Darauf ein Gläschen Rotwein!

BAYERN Die Münchner „duseln“ sich in der Champions League von Sieg zu Sieg: 3:2 gegen Cluj

MÜNCHEN taz | Sorin Cartu hatte den Münchner Zuschauern ziemlich viel Spaß bereitet. In bester Trapattoni-Rumpelstilzchen-Manier war er 90 Minuten lang in der Coaching-Zone rumgeturnt, hatte wild mit Armen und Beinen gewirbelt und sich immer wieder vor den Kopf geschlagen. Als alles vorbei und die drei Punkte verschenkt waren, wurde der Trainer von CFR 1907 Cluj beinahe noch zum Philosophen: „Es ist sehr frustrierend, was sich heute hier zugetragen hat. Aber so ist nun mal der große Fußball. Das Glück ist immer aufseiten der Großen. Immer.“ Er hatte ja so recht: Das 3:2 des FC Bayern gegen den rumänischen Meister bedeutete für die Münchner zwar den dritten Sieg im dritten Champions-League-Spiel der Gruppe E, muss aber eindeutig der Kategorie Bayern-Dusel zugerechnet werden.

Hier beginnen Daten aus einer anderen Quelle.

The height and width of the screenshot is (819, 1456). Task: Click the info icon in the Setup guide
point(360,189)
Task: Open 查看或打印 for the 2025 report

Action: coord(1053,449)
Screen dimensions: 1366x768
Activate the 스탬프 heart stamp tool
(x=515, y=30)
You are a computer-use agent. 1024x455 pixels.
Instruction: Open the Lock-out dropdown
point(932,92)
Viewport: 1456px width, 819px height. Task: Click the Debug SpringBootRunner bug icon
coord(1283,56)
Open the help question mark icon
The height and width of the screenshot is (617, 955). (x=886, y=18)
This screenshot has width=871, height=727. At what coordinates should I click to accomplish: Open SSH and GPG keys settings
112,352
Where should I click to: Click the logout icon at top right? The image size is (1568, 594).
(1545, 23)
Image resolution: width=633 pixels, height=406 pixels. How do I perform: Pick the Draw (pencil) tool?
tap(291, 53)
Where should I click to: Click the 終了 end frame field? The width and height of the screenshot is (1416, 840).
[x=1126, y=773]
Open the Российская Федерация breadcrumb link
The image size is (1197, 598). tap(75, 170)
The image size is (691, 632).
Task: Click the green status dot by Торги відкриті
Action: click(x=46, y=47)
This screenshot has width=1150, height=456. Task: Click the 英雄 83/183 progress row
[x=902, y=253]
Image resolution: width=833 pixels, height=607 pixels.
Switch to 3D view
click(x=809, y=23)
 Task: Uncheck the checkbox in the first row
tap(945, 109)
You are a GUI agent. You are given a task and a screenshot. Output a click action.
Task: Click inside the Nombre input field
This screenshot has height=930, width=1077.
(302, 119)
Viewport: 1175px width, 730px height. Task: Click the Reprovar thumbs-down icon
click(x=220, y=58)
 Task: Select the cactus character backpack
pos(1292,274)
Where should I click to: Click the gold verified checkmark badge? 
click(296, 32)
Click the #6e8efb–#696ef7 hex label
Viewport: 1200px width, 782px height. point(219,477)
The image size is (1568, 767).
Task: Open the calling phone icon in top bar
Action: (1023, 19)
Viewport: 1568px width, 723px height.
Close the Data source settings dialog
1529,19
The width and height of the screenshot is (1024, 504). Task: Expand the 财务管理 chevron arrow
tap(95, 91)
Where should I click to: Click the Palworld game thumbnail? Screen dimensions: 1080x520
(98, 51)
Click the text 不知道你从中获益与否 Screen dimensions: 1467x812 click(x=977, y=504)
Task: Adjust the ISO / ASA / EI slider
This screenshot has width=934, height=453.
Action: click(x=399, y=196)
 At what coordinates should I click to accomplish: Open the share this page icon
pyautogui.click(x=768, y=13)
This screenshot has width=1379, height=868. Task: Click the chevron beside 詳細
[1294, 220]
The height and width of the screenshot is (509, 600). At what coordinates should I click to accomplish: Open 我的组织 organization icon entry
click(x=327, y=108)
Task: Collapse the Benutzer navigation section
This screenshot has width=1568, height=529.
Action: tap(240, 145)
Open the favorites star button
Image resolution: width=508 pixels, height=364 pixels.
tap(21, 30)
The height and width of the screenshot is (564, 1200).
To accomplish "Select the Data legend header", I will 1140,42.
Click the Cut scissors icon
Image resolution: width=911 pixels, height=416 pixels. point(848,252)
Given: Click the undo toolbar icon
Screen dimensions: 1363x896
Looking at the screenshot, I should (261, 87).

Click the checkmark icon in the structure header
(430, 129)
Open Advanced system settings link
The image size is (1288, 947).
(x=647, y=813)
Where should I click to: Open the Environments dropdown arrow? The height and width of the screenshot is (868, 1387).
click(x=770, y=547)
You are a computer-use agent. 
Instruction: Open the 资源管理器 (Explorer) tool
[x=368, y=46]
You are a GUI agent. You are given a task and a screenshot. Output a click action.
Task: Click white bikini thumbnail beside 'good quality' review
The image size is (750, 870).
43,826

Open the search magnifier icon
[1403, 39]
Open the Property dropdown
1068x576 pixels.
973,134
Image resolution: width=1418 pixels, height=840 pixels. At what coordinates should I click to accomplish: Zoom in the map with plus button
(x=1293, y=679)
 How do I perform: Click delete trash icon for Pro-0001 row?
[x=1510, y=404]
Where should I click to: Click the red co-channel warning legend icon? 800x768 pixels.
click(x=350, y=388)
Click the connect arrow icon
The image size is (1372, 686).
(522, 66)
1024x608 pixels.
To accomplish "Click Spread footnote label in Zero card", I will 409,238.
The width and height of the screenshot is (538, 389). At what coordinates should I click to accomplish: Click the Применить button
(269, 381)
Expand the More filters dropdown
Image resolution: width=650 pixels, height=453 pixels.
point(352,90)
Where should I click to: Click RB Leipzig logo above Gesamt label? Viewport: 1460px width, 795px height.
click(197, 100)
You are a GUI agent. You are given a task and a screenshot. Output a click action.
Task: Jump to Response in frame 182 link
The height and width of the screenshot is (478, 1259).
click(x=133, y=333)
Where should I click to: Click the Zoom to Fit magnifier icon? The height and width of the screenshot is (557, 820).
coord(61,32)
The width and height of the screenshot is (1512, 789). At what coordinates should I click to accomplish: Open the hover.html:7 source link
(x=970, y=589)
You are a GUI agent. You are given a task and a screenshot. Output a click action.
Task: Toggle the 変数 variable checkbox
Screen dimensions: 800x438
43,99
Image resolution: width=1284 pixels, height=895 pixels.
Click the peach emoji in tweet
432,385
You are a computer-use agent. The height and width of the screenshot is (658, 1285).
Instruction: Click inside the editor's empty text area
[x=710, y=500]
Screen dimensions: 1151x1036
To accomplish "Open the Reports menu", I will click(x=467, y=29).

Wenn selbst der allzeit von der eigenen Unfehlbarkeit erfüllte Trainer Louis van Gaal einräumte, man habe heute Glück gehabt, weiß man, was die Stunde geschlagen hat. Er wisse zwar, was das sei, dieser Bayern-Dusel, aber: „In dieser Saison haben wir noch nicht so viel geduselt“, wortspielerte der Coach lächelnd. „Es war vielleicht das Umdrehpunkt im Glück. Darauf werde ich ein schönes Glas Rotwein trinken, wenn Sie mich lassen.“

Glücklicher Gomez

Van Gaals launische Analyse holperte sprachlich zwar ein wenig, traf aber den Kern: Von den fünf Treffern des Spiels gingen viereinhalb auf das Konto der netten Gäste aus Cluj – und ein halbes auf das des neuerdings als Tormaschine arbeitenden Mario Gomez. Gomez sagte treffend: „Wochenlang geht nichts und dann fallen die Tore von allein.“ Ihm war’s einerlei, wie das 3:1 fiel – Hauptsache, es fiel: „Ich bin froh, dass ich spielen darf und bin deswegen im Moment sehr glücklich.“ Und mit dem Glück einher geht das Selbstvertrauen, das mit jedem Eigentor der Rumänen wuchs.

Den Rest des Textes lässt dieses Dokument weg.